We got off a small plane in Đồng Hới, the nearest city in central Vietnam, and made our way to the town of Phong Nha, pictured here. A few years earlier the Vietnamese government had given permission to one tour company, Oxalis Tours, to lead people through the cave. And they did, ten guests at a time, along with a team of 30 porters, a dozen cave guides, and two U.K. caving experts to shepherd the group.
Phong Nha Mountain House is a beautiful place to rest up before heading on the five-day trek. From here, we moved on to Oxalis Base Camp for orientation and a safety briefing before joining the ranks to pass though one of the greatest natural wonders of the world.
We drove an hour to our starting point and entered the jungle. Our path snaked through the uneven terrain, often at odds with an equally snaking river. Our porters and guides carried up to 75 pounds on their backs with as much effort as a stroll through the park. And they did it in sandals! In the months leading up to the trip, Oxalis recommended we pack sturdy hiking boots that were not waterproof. It seemed counterintuitive at the time but we now understood: There was no proofing against the water. River crossings came often and were about a foot deep, and occasionally waist high. Waterproof boots would have just become waterlogged—quick dry was the way to go (though never quick enough, it seemed). Hydration was also a serious matter, since the temperatures were in the 80s (with 100 percent humidity). We carried water pouches to compensate.
About two hours in, we stopped by the village of Ban Doong for lunch, en route to the first night’s stay in Hang En cave. It felt like we were passing through another time, long since forgotten by the modern world.
Four hours and five miles later, we came to the entrance of Hang En, the first “smaller” cave we had to pass through before getting to Sơn Đoòng. And so, with our headlamps on, we left daylight behind. Over a pile of rubble, way down below, was a row of tents along a beach, all impossibly inside the cave. A hike down and a boat ride across the emerald water and we were finally at our first camp site. Everything was prepared and waiting for us. We each had our own tent. There were racks to hang our wet clothes overnight in a futile attempt to dry them in the humid cave air. We changed into bathing suits and swam in the cool, welcoming water.
Our first day had been a wakeup call. Sure, we had hiked a bit before—Table Mountain in Cape Town, a trek in the Adirondacks and such—and who hasn’t done a spot of camping over the years?
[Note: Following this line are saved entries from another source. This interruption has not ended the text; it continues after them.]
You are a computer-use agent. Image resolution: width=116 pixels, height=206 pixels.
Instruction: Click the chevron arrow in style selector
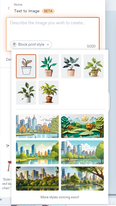pyautogui.click(x=48, y=45)
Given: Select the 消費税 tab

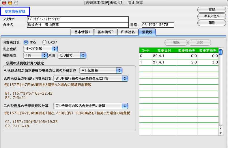Looking at the screenshot, I should point(147,32).
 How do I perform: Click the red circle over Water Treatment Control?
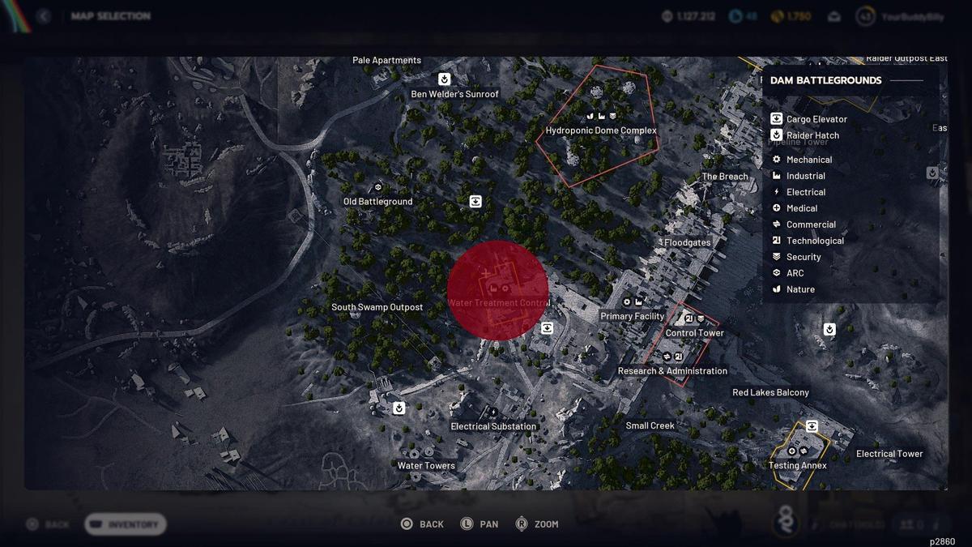tap(497, 289)
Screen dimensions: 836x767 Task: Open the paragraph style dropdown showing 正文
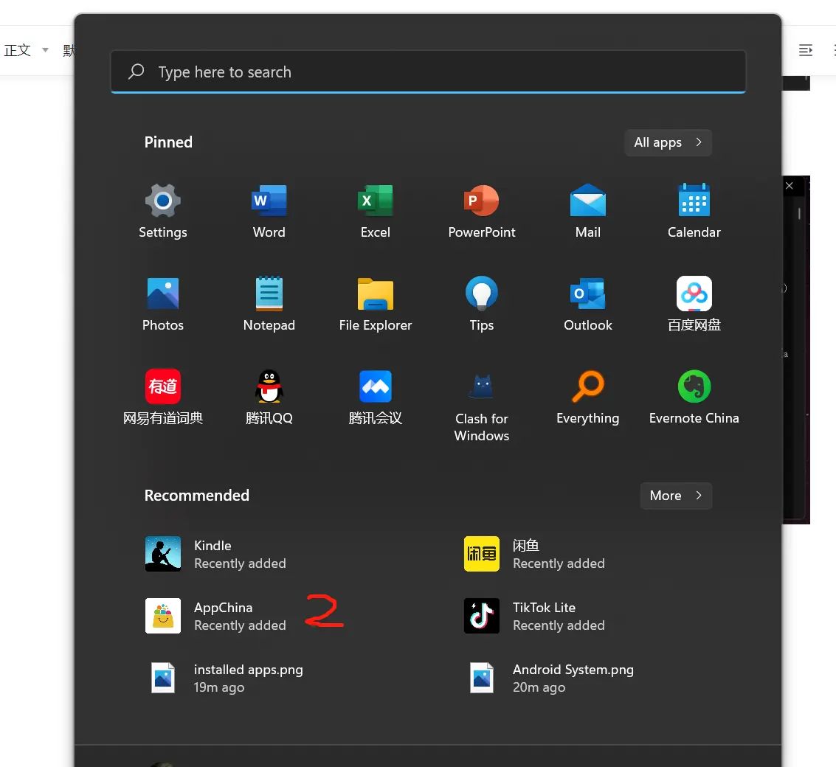tap(24, 49)
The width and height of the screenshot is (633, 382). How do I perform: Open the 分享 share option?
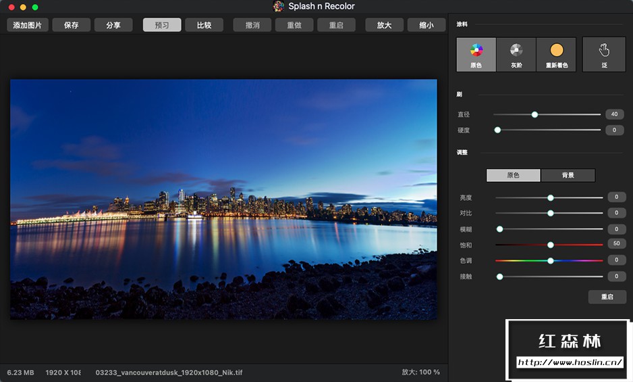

But that was nothing compared to the Sơn Đoòng trek, full of hiking in the sweltering heat and humidity of the Vietnamese jungle and the relative chill, but still humid, cave interior. Then there was the technical climbing, waist-deep river crossings, and scrambling over rocks that were often steep or sharp or wet—or all three. We were quickly becoming aware of just how intense a journey this would be—and equally aware that it was worth every ounce of effort.
Sam sets up the large-format camera for one last shot before leaving Hang En.
The path wasn’t direct, the terrain wasn’t flat. It was starting to seem like a miracle Ho Khanh had ever found this place. We didn’t even notice the cave’s entrance until one of our guides, Vương, pointed it out. At the bottom of a large cliff face and almost obscured by jungle, it certainly gave no real indication of the scale that lay within. As we got closer we became aware of another reason it was only partially visual: From our vantage point, it was straight across from us, but in reality that was just the top of the opening. While the entrance to Hang En has been a walk across a flat beach, the way into Sơn Đoòng was a steep descent over wet, mossy rocks.
Helmets and gloves on, we climbed down. And climbing it truly was—clipped into ropes, and with the constant aid, advice, and encouragement from our guides. Led by Adam Spillane, one of the original team to explore Sơn Đoòng, and Ian “Wato” Watson, a U.K. caving expert, we were always in good hands. They were always friendly and helpful, and very aware of the situation at hand. Along with Vương, the head Vietnamese guide, and the rest of the cavers, we were carefully looked after without ever feeling coddled.